There is robust support from industry leaders eager to build new legislation to improve security throughout the supply chain, according to the DCMS’s report. Overtime, security providers must be certain that their applications and software are as impenetrable as possible, especially if they are the first point of contact to accessing sensitive government information or critical public services.

Data from our own research team, Nautilus, has indicated that there is a range in the complexity and evasion capabilities of recent attacks. For instance, they saw the use of malicious container images on Docker Hub where images were meant to hijack organisations’ resources to mine cryptocurrency. Also of note, earlier this year Codecov disclosed an incident report detailing how an attacker was able to get access to a credential via a mistake in how Codecov was building Docker images. This credential then let the attacker modify Codecov’s bash uploader script and use the modified script to steal credentials from the Continuous Integration/Continuous Delivery (CI/CD) environments of customers.

Sophisticated attackers find this new attack vector especially appealing because most organisations are still not focusing their security effort in this direction. Additionally, a successful attack on a popular package can have a massive impact on potentially thousands of organisations.

How to take action

Because supply chain attacks will keep progressing with time, a new set of tools purpose-built for securing the digital supply chain is critical. Organisations need to consider adjusting their security practices with this in mind. There are key actions that organisations can take to better protect themselves from these threats.

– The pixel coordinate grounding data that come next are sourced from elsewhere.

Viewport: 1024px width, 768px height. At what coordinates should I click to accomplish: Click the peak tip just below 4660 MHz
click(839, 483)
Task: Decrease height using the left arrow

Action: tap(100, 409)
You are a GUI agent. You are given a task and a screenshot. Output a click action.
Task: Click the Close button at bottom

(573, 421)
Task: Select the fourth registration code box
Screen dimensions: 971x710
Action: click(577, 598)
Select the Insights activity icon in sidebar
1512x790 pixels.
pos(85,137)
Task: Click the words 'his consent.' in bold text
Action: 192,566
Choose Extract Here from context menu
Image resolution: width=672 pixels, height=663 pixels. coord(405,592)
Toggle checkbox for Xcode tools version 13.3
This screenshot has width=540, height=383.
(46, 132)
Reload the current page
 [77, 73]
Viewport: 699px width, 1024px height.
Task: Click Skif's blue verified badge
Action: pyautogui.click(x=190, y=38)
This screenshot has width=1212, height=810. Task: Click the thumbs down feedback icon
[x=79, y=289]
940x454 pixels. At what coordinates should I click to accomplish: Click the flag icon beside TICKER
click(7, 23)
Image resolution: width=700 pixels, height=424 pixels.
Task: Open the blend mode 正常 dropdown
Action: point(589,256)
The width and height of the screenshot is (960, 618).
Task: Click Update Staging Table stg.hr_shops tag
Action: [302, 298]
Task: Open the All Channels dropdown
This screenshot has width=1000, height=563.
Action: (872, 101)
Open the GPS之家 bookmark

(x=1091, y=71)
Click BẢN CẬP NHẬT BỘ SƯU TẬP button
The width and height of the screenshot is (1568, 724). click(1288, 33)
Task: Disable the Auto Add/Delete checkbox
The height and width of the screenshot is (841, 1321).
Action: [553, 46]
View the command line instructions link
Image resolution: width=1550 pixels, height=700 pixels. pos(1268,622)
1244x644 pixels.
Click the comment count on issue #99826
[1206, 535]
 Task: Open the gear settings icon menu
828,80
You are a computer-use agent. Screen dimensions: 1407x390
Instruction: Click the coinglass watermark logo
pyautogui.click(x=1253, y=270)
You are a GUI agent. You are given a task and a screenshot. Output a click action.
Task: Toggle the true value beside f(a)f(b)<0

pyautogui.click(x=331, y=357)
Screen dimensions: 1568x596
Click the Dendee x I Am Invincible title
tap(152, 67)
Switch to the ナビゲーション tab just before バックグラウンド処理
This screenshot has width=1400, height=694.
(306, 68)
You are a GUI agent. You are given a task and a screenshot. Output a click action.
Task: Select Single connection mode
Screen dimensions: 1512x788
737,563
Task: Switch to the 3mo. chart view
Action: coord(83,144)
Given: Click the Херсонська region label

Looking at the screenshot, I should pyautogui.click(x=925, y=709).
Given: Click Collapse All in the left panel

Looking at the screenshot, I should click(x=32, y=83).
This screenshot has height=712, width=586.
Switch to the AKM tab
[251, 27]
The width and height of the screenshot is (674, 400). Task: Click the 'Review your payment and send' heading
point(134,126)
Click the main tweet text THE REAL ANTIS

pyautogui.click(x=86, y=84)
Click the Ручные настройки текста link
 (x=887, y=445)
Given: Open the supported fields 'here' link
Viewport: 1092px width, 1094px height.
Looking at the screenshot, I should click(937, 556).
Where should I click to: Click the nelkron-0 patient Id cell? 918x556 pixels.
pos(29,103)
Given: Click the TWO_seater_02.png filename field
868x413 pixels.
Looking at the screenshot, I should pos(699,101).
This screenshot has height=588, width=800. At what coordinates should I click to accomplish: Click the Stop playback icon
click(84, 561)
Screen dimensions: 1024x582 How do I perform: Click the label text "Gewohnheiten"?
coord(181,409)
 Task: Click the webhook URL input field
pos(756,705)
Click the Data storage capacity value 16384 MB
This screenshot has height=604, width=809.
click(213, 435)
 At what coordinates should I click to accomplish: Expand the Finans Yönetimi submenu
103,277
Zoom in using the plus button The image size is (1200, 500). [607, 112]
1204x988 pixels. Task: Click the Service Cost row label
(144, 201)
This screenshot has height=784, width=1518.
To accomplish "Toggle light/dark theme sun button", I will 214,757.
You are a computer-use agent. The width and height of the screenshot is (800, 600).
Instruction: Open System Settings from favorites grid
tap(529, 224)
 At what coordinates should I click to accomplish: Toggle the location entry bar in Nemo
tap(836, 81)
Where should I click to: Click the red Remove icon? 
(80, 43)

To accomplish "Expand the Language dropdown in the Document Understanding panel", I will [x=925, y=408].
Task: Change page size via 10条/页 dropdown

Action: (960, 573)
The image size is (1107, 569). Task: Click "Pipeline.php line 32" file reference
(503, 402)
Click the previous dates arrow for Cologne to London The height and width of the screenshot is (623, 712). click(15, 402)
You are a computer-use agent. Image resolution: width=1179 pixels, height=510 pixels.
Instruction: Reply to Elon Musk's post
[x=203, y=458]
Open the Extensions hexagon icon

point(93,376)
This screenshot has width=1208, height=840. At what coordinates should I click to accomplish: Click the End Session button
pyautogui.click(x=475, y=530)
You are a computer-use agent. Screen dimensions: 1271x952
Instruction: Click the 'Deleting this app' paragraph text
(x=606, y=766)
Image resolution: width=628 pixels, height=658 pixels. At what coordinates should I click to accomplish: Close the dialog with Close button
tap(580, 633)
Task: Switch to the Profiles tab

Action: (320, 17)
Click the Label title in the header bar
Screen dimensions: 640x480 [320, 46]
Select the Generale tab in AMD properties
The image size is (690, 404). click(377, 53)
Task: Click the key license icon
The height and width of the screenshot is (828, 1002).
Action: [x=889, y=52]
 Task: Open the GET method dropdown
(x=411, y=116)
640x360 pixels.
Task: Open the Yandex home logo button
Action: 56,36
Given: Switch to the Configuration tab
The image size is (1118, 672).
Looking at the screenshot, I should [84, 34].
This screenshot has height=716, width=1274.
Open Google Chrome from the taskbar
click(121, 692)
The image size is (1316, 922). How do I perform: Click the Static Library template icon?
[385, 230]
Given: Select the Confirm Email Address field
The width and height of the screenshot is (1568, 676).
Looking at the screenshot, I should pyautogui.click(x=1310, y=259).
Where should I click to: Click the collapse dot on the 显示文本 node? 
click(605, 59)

With today’s fast pace and velocity of release cycles, developer teams must embed security from the start to ensure the integrity of the software and code. Organisations should include security in every step of their SDLC. This involves evaluating every ready-made component as early as possible, before it being used by the development teams, automating CI/CD security and code tamper detection, and protecting the final artifacts with dynamic threat analysis for containers and vulnerability, malware, and sensitive data scanning software.